А кто дал эту азбуку? Щекотливый вопрос. Два болгарина, миссионеры. Откуда шли? От Папы Римского. С какой целью? Обращать славян в веру христианскую. А поскольку чем дальше на восток, тем больше языковых княжеств, нужен был единый язык, Христа ради.


То есть азбука эта была – наряду с ее светлым даром – еще и своего рода троянским конем с папским воинством.

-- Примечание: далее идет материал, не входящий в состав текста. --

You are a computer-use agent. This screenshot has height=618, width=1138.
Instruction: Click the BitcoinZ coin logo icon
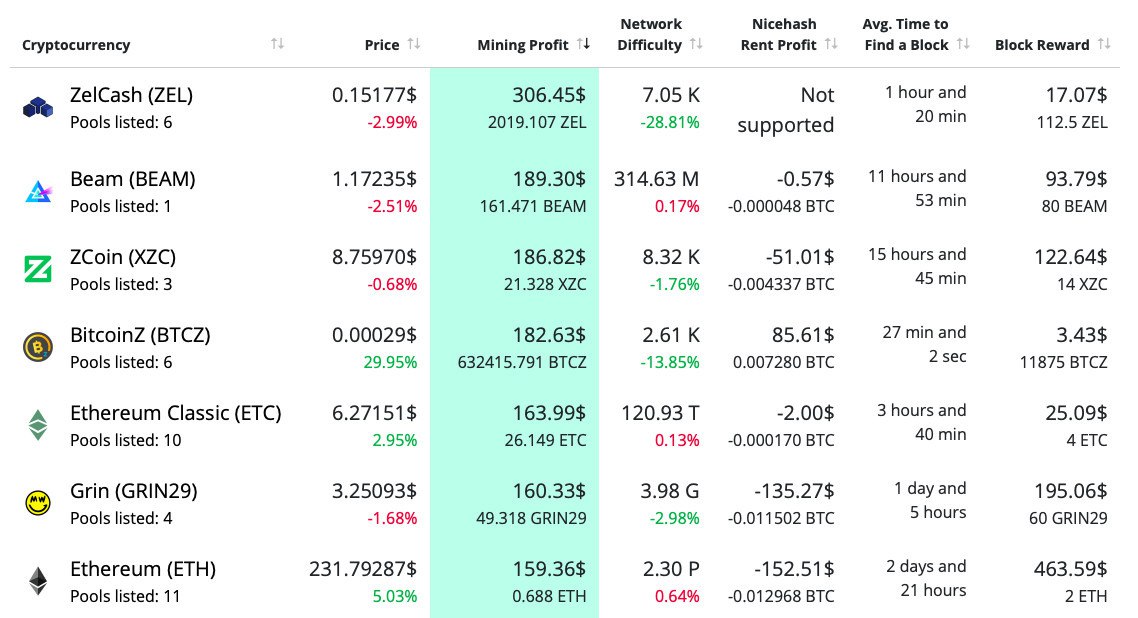point(37,347)
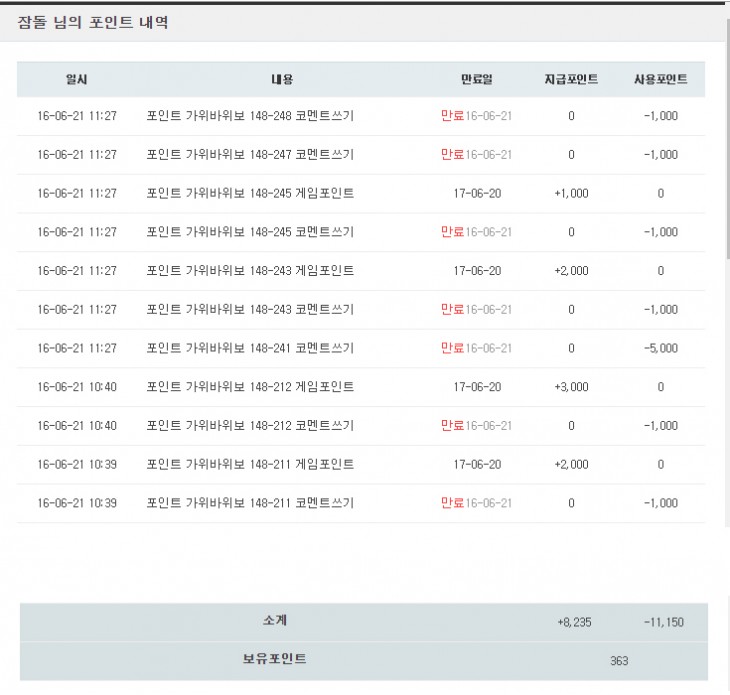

А на чем крест стоит? На Голгофе, на черепе Адама. А если приподнять русскую азбуку – что под ней? Пол-Климента. Климента, ученика апостола Петра, который дошел до Корсуни, и «за успешную проповедь христианства», как говорит летопись, был привязан живьем к цепи и спущен на дно морское.


Так вот Кирилл, дав славянам кириллицу, идет в Корсунь (Херсонес), находит и поднимает со дна оплетенный водорослями скелет Климента и делит этот скелет на две половины. Одну из них он отправляет в Рим Папе – в обмен на эксклюзивное право продолжать проповедь христианства в славянских землях, другая половина уходит в Киев и затем канонизируется кн. Владимиром.


Под русской азбукой лежит иудей, расчлененный меж Западом и Востоком, и длина его тела – от Киева до Рима.


Мандельштам говорит об эллинской природе русской речи. О том, что Русь восприемница греческой и буквы и духа – поверх сухой ветви Византии.


Соснора говорит, что мы в один день заимствуем у Византии и религию, и алфавит. Религию упадка Восточной империи (изоляция, сектантство, нетерпимость) и алфавит, с которым погружаемся в безмолвие еще на семьсот лет.


А что говорит язык?


В начале азбуки стоит русский Адам, буквенный, почти голем. В начале литературы русской стоит Слово. О полку. Одно стоит, голое, посреди безмолвия во все края.


И нет в этом Слове ни слова «Бог», ни сцен эроса. Плач, вой, бой, гимн. Изощренная метрика. Русский язык в красках крови, как пишет о нем Соснора. Мировой эпос на четырех страницах.


Я видел этот язык. Реставрируя фрески Софийского собора в Киеве. Вводя в стену ветеринарными шприцами ведра дихлорэтана, укрепляя живопись, прокалывая тела севастийских мучеников. Он проступал на стене, этот язык мирян 11–12-го века, – граффити, рядом с которыми язык персонажей Данте бледнел.


Я читал эти ножевые царапины речи, затуманенные парами дихлорэтана, и летучая мышь, ошалев от этих паров, выползала из щели меж плинфами, из живота мученика, волоча за собой пыльный пиджачок крыльев, и дышала в лицо, хекая, как собака. «О-хо-хо, душа моя… чем се сотвори же… ничтоже…» – проступало под ней.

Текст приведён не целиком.